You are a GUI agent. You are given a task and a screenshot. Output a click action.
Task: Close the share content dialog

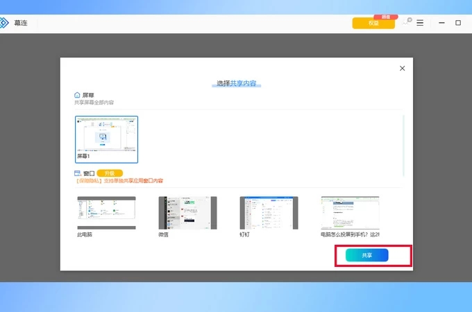point(402,68)
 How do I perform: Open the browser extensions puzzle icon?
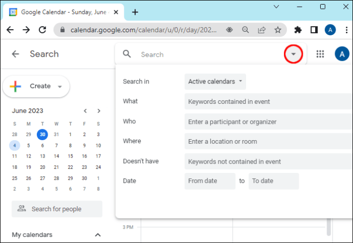pyautogui.click(x=298, y=30)

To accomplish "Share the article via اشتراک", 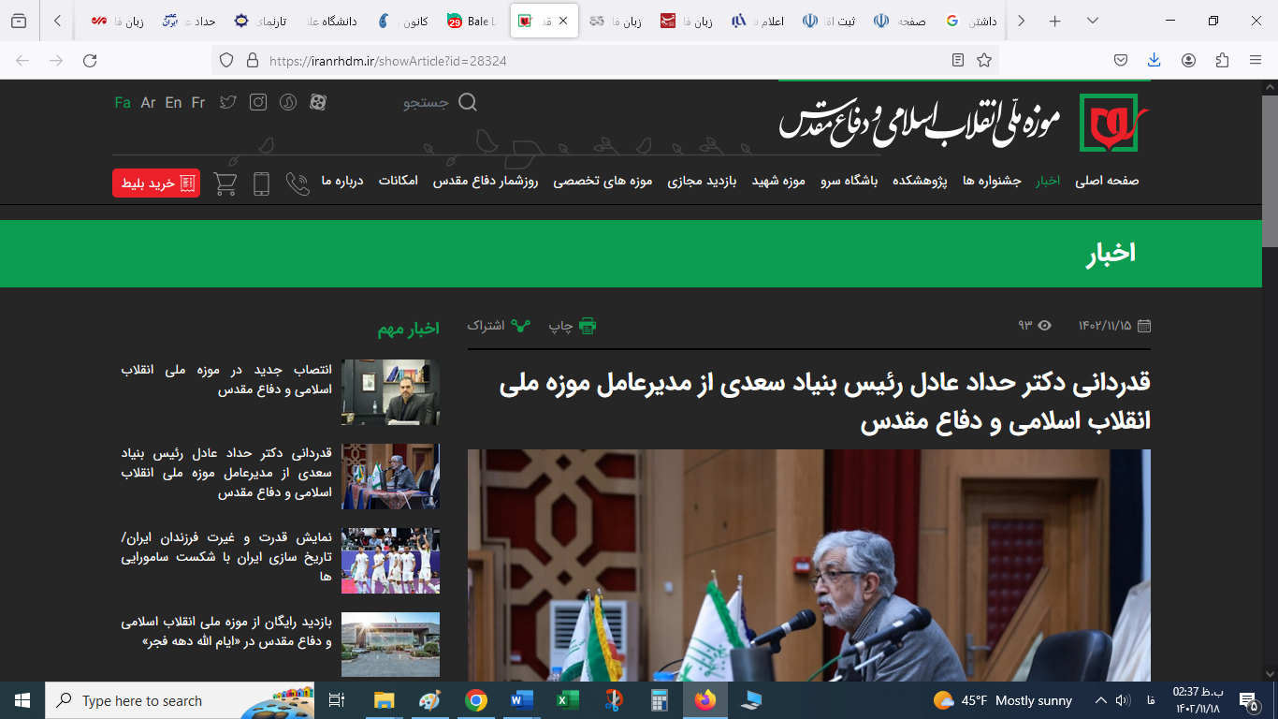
# # # # # # #
*To be done*
Please copy out every entry above, requests included, raising each click coordinate by 16. Leave the pictures out of your answer.

*Full answer*
You are a GUI agent. You are given a task and a screenshot. Output a click action.
Task: Close the share content dialog

point(418,84)
 How do I perform: Open the browser extensions puzzle icon?
pyautogui.click(x=314, y=46)

To accomplish "Share the article via اشتراک", 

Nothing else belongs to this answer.